The internet is fawning over ChatGPT’s new vision feature.
The OpenAI tool’s latest updates began rolling out earlier this week. They enable ChatGPT to “see” when users upload images, which they can then discuss them with the chatbot. Additional “hear” and “speak” features enable users to have conversations with ChatGPT.
The new artificial intelligence (AI) capabilities make use of GPT-3.5 and GPT-4, which “apply their language reasoning skills to a wide range of images, such as photographs, screenshots, and documents containing both text and images,” according to a Monday OpenAI blog post.
People around the world have begun testing out the new features and sharing their experiences on social media. Below are 10 creative ways ChatGPT users are making use of this new vision feature.
Identify Film Scenes
On X, formerly Twitter, some users alerted their followers that they could upload a screenshot from a movie and have ChatGPT identify the film. In one example posted by @skalskip92, ChatGPT identified Pulp Fiction from a screenshot showing actors John Travolta and Samuel Jackson. ChatGPT also shared information on the film’s historical context and, when asked, its rating on IMDB.
Writer Peter Yang also tested this capability with a screenshot from the Ridley Scott-directed 2000 film Gladiator.
Do Kids’ Homework
AI developer McKay Wrigley posted a video on X showing how ChatGPT can now explain scientific diagrams to students. In Wrigley’s example, he posted a diagram showing the inside of a human cell and asked for help understanding what each component did. ChatGPT came back with brief descriptions for each cell part.
Yang also tested out this tutor-like function by sending ChatGPT an image of an addition worksheet for a math class. ChatGPT provided answers to all of the math problems included on the sheet.
“Kids will never do homework again,” Yang tweeted.
Offer Coaching Tips
Create Labs co-founder Abran Maldonado tweeted that he provided ChatGPT with two photos taken during a football game “in honor of football season.” ChatGPT then explained what appeared to be happening in each photo and offered six coaching tips for the quarterback. Maldonado predicted the new vision feature “will forever change coaching and sports analytics.”

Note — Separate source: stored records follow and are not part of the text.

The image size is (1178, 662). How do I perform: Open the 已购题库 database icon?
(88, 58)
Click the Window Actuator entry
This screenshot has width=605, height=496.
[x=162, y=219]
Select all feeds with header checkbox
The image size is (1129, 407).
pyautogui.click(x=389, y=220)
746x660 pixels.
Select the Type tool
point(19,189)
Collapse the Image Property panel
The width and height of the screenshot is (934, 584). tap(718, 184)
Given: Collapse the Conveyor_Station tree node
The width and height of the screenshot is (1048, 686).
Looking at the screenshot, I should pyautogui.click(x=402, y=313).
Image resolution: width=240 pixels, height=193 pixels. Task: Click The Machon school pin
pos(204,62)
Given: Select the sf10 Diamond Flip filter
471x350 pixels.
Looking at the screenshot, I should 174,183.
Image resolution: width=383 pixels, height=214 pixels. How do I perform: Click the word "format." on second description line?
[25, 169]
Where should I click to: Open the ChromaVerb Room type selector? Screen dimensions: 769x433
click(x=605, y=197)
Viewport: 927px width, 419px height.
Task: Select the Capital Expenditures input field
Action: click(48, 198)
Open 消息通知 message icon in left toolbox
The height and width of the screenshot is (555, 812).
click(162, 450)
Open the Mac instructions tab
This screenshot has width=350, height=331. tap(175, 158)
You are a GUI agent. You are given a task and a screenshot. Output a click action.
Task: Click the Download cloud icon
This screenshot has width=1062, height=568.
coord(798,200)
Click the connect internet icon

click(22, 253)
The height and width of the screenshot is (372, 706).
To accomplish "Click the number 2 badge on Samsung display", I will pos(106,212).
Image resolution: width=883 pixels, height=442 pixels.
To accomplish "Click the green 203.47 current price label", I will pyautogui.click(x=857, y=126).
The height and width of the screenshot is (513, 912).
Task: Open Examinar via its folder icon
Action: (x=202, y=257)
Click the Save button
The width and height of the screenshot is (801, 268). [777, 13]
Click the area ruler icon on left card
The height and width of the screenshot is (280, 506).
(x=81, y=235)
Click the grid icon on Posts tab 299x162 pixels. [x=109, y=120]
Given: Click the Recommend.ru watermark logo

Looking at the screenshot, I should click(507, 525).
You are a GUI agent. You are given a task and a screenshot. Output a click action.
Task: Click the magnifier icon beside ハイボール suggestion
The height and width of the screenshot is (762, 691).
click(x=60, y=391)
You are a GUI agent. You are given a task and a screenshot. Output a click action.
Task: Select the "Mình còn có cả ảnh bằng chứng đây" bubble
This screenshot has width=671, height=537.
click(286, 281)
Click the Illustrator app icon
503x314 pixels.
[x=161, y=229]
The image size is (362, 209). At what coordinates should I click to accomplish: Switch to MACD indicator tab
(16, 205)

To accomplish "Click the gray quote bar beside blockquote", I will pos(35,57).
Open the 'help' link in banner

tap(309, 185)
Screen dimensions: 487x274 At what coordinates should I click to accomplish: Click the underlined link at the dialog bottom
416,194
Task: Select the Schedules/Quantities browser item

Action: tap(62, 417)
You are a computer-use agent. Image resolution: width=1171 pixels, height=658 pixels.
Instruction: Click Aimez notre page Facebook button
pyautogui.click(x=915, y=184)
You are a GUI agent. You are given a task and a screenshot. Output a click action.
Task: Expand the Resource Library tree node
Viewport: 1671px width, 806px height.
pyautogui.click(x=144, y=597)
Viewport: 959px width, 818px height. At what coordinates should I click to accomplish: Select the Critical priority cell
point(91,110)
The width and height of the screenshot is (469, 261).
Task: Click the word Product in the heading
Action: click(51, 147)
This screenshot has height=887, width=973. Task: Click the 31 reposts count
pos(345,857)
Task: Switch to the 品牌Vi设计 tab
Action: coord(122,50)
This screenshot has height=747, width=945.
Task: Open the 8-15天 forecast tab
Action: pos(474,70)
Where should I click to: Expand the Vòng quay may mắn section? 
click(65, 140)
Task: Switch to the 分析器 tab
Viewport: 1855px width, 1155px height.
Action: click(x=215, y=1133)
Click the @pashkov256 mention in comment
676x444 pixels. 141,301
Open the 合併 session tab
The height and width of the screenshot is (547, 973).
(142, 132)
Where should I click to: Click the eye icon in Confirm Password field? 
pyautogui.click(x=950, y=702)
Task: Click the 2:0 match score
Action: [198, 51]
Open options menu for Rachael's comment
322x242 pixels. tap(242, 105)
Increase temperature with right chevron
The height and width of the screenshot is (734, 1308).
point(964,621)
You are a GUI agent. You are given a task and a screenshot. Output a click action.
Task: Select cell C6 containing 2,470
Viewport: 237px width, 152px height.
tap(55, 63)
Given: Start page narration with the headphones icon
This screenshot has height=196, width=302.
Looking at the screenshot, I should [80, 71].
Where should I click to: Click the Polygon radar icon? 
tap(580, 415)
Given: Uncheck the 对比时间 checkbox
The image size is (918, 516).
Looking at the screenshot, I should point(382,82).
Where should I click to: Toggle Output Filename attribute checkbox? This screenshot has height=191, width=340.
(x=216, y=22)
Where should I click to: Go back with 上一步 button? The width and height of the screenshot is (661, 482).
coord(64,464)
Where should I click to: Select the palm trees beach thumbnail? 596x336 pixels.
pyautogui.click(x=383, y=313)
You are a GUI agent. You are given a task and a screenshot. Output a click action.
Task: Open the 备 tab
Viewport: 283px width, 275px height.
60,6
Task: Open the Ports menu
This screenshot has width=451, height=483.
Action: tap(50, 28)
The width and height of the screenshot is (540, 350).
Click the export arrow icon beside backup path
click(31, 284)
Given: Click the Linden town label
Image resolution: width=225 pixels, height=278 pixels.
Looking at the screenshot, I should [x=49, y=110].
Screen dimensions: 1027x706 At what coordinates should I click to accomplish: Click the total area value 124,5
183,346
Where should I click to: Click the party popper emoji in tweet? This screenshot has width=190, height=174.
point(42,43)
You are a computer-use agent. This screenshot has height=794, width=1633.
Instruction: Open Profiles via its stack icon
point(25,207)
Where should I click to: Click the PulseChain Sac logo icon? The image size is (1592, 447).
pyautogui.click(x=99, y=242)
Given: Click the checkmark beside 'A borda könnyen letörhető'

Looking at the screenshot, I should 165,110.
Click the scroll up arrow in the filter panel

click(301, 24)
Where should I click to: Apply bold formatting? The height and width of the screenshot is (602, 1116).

Users have also discovered that ChatGPT can write code based on uploaded images, charts and diagrams. In one example, Wrigley shared a photo on X of diagrams drawn out on a whiteboard that ChatGPT then transformed into code.
Several X users shared another video showing how ChatGPT created a website with a design matching a sketch drawn on paper, a photo of which was then uploaded for the chatbot to assess.
Adjust a Bicycle Seat
ChatGPT can walk users through how-to instructions for several random activities, including adjusting a bicycle seat. In one example shared by OpenAI, a user struggling to lower the seat of their bicycle could take a photo of the bicycle and follow step-by-step instructions that walk them through how to make the necessary adjustments. Users can ask follow-up questions and send along additional images to work through specific steps when they run into trouble, according to OpenAI’s video. The vision feature can be used to fix other random items around the house, OpenAI’s blog post said.
Take Better Photos
Ethan Mollick, a professor who studies AI’s impacts on education, said on X that ChatGPT’s vision feature can help users create better photographs. Mollick uploaded a photo to ChatGPT and asked for specific instructions on how to improve the image. The response he received showed ChatGPT providing tips on framing, lighting, perspective and more.
Pietro Schirano, whose X bio says he works in AI, posted on X that ChatGPT also contributed a name suggestion for an interior design style after photos of the style in question were uploaded. ChatGPT described the space’s design elements and explained the historical context for its name suggestion.
Avoid Parking Tickets
Yang tweeted he “will never get a parking ticket again” now that ChatGPT’s vision feature is available. Yang posted a photo of a sign on which several specific parking instructions were posted, each giving different instructions on when people could and could not park in that area. Yang provided ChatGPT with a specific time and weekday, asking if it was safe to park.
ChatGPT tapped into art analysis when Schirano asked about the meaning behind a four-panel cartoon. ChatGPT’s analysis broke down the cartoon by panel and provided an overall assessment on its meaning at the end.
Decipher Handwritten Notes
ChatGPT can be deployed to read messy or flowery handwriting styles. In one example shared on X by Mollick, a photo of part of a handwritten manuscript was uploaded to ChatGPT for deciphering. The chatbot did fairly well, according to Mollick.
“Likely going to be a big deal for a number of academic fields, especially as the AI can ‘reason’ about the text,” he tweeted.
Perhaps most importantly of all, ChatGPT can help kids (and adults) around the world find Waldo.
“I found him!” ChatGPT responded to a Where’s Waldo? page uploaded by Schirano, adding instructions on where to look.